Description: This project is aimed at the automatic detection of focal cortical dysplastic regions from surface based morphometric data. Focal cortical dysplasia (FCD) is the most common cause of treatment resistant epilepsy in pediatrics and the second most cause for adults. Even with great advances in MRI 60% of FCD cases remain undetected in routine MRI visual inspection by experienced radiologists. Using co-registered cortical surfaces and a number of morphological features for both patients and normal controls we apply machine learning methods to predict potential FCD lesions.
Description: We are working with researchers from Harvard Medical School to predict outcomes for multiple sclerosis patients. A focus of the research is how best to interact with physicians to use both human expertise and machine learning methods.
Description: This project develops machine learning methods to health informatics, specifically with the aim of reducing the (human) workload involved in conducting systematic reviews. The idea is to use machine learning algorithms to induce models that semi-automate the clinical evidence synthesis process, thereby reducing workload. This has led to advances in ML including active learning under class imbalance, multiple expert active learning, incorporating labeled features into the SVM optimization, and how to determine when to stop labeling data.
Description: The problem of "mining frequent patterns" is one of the most widely studied problems in data mining. Here, given a database capturing some activities (e.g. shopping lists in supermarkets) one searches for patterns of activities (e.g. sets of items bought together) which occur with sufficiently high frequency. This idea has been applied in a variety of real world problems. Our previous work developed formal complexity results for itemset mining, by showing an equivalence to some problems of learning by asking questions, and developed a new algorithm which is particularly efficient when patterns sought are large. Current work is focused on mining in relational data. For example given a set of molecules described by graphs (capturing a family of interest e.g. "high solubility", or "effective drug") one would like to find frequent substructures in this family. Our Learning to Act system includes one of the earliest implementations of relational frequent set mining.
This work is partly supported by NSF grant IIS-0099446.

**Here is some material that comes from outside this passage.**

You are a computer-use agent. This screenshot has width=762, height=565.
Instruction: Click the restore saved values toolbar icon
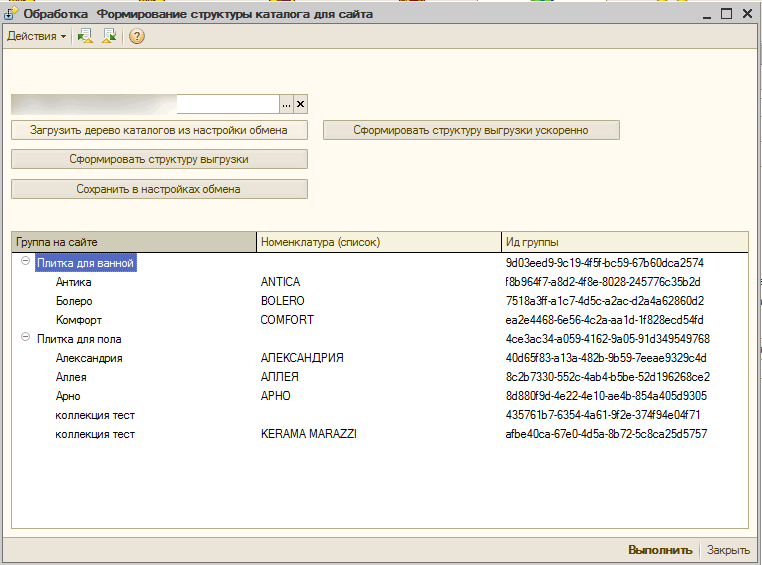(85, 36)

Description: On-line learning is an important paradigm where training examples appear one at a time and are not saved for batch processing. This is important for efficiency, and increasingly for suitability for systems that continuously interact with their environment. The well studied Perceptron algorithm is a classical example of an on-line learning algorithm, where SVM is the corresponding batch algorithm. Our work investigates on-line learning algorithms and their theoretical and empirical generalization performance. We have also investigated developing kernels for complex structured data and using these with on-line and batch algorithms.
This work is partly supported by NSF grants IIS-0803409 and IIS-0099446.
Description: In this research, we seek to develop, test, and apply machine learning methods for effective spam filtering in large scale, online settings.
Description: We have multiple projects looking at several aspects of mining and learning with time series data with direct applications in several domains including astrophysics and predictive medicine. Recent projects include detecting anomalous time series using novel and efficient clustering algorithms, clustering and classification of time series data using kernel methods and Gaussian processes, and fast search and analysis algorithms detecting events within time series.
This work is partly supported by NSF grants IIS-0803409 and IIS-0713259.